La noche siguió creciendo cuando irrumpió la Banda 8 de Septiembre de Sincé: clarinetes brillando como luciérnagas, trompetas levantando la brisa nocturna, el bombo estremeciendo la tierra, el redoblante marcando la columna vertebral del ritmo. Cada instrumento era un latido; cada melodía, un acto de afirmación cultural.
La escena se enriqueció con presencias de linaje musical: Lisandrito Meza, hijo del prodigioso “Chane” Meza y nieto del legendario Lisandro Meza Márquez; y Deyson Jayk, quien honra y continúa el legado de su padre, José Jayk. Cada uno, portador de una herencia que no se hereda dormida, sino despierta, viva, urgente.
Cuando el alba comenzó a insinuarse, iniciamos el camino hacia la finca La Manuela, bautizada en honor a la hija del doctor Nica, quien, junto a Nicanor Jr, son sus dos retoños. Allí, la sabana abrió su corazón como un libro sagrado.
Los potreros verdes parecían oleajes detenidos, alfombras que cobran vida.
Las reses gordas y los caballos brillantes se movían con la calma de quienes saben que pertenecen a un paisaje eterno.
La represa reflejaba el cielo como un espejo de Dios.
El canto de grillos y ranas repetía su sinfonía mágica.
Las aves de corral y los perros parecían unirse a nuestro encuentro por la tranquilidad con la que nos miraban.
Y el viento traía olor a pasto fresco, a tierra bendecida, a vida plena.
Las pasturas en La Manuela no son paisajes: son presencia.
Nos miran, nos reconocen, nos abrazan.
Y como todo rito Caribe necesita su pan y su fuego, llegó a la mesa lo que en nuestra región es identidad pura: chicharrones crujientes, dorados, casi poéticos; yuca tierna que se deshacía entre los dedos; queso costeño fresco; suero sabanero espeso y vivificante; sancocho trifásico, ese triángulo de sabores, equilibrio perfecto, entre el plátano, el ñame y la yuca, que se unen en una danza de texturas y aromas con las carnes de res, cerdo y gallina, que nos conecta con la tierra, la cultura y nuestra historia gastronómica; bocachico con sabor a ciénaga; ajonjolí, aroma de hogar antiguo; y un jugo de guayaba agria que sabía a infancia, a patio de tierra, a cielo abierto. Cada bocado era un acto de memoria; cada sabor, un reconocimiento de quienes somos.
En ese ambiente de celebración y raíz, el licor llegó como un cómplice discreto del espíritu. El Buchanan’s Master, con su aroma ahumado, traía consigo nieblas de Escocia y un susurro de gaitas antiguas; en cambio, la Club Colombia Dorada, fresca y alegre, nos regresaba de inmediato al calor vibrante de nuestra sabana. Entre ambos se dio un diálogo de sabores, un puente invisible que nos hizo sentir vivos, conectados, bendecidos por la noche.
La parranda, con su música, sus voces, su licor y su hermandad, fue más que un festejo: fue un baile de almas. Un espacio donde el tiempo se aflojó, donde las preocupaciones se desvanecieron, donde la alegría se volvió un idioma común.

**Bloque de datos**
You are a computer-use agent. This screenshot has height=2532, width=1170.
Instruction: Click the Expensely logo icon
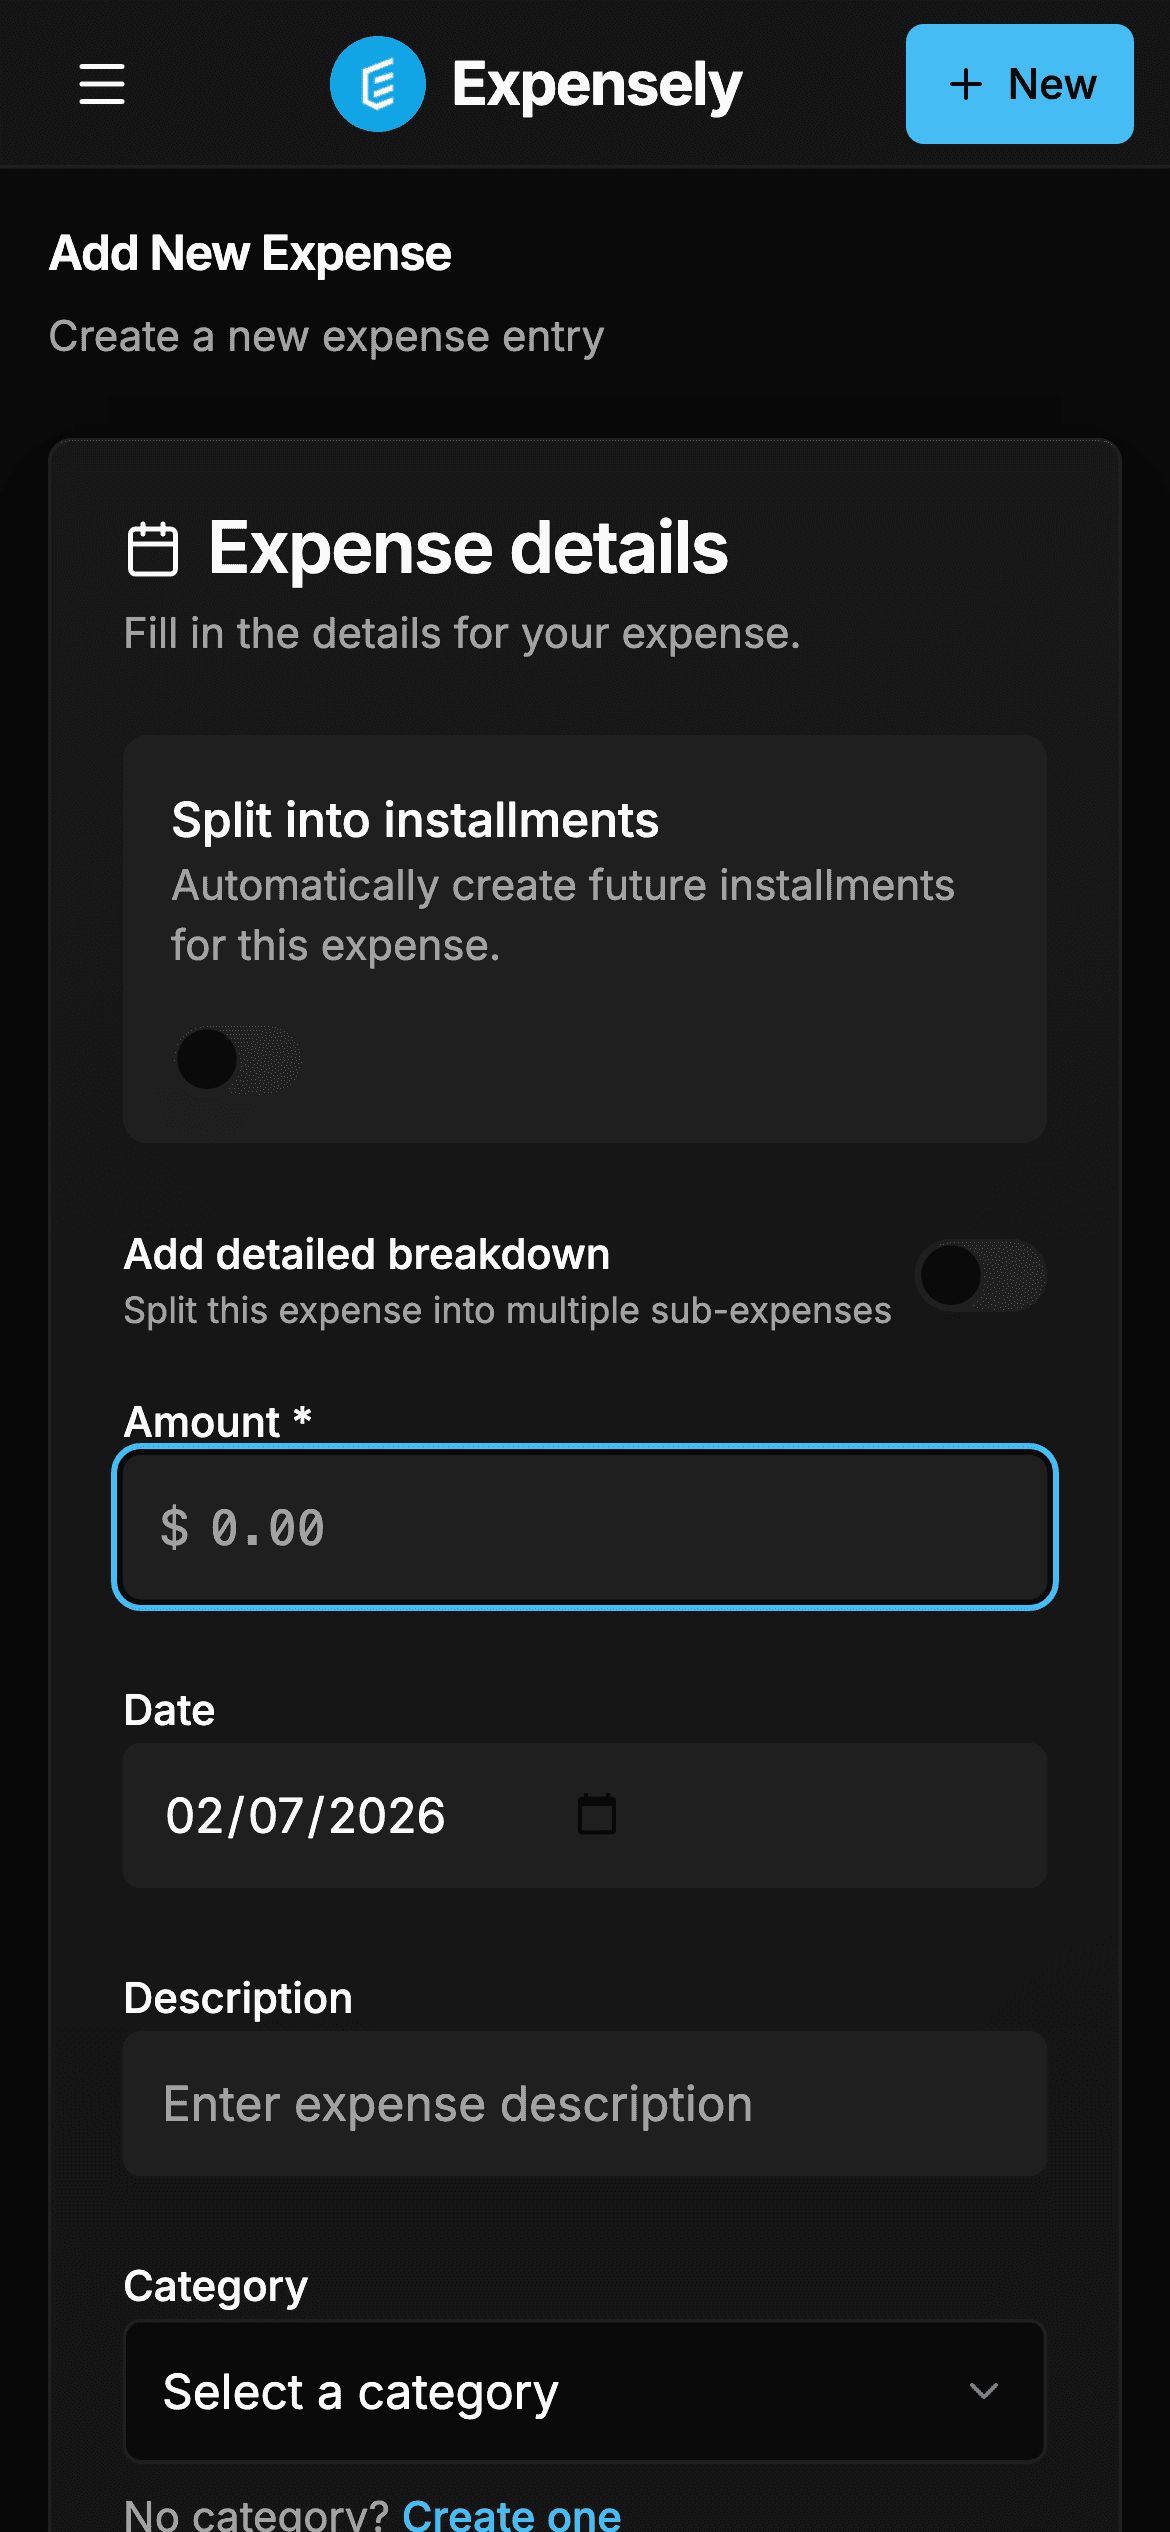pyautogui.click(x=378, y=84)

**Objetivo del ejercicio**
¿Concuerdan con el texto sobre la parranda en la finca La Manuela estas afirmaciones? Responde sí o no a cada una y cita textualmente las palabras que lo deciden: (a) La finca La Manuela lleva el nombre de la hija del doctor Nica. (b) Lisandrito Meza es hijo de Lisandro Meza Márquez. (c) El sancocho trifásico llevaba carne de res, cerdo y gallina.

**Respuesta**
(a) Sí: "bautizada en honor a la hija del doctor Nica".
(b) No: "hijo del prodigioso “Chane” Meza y nieto del legendario Lisandro Meza Márquez".
(c) Sí: "con las carnes de res, cerdo y gallina".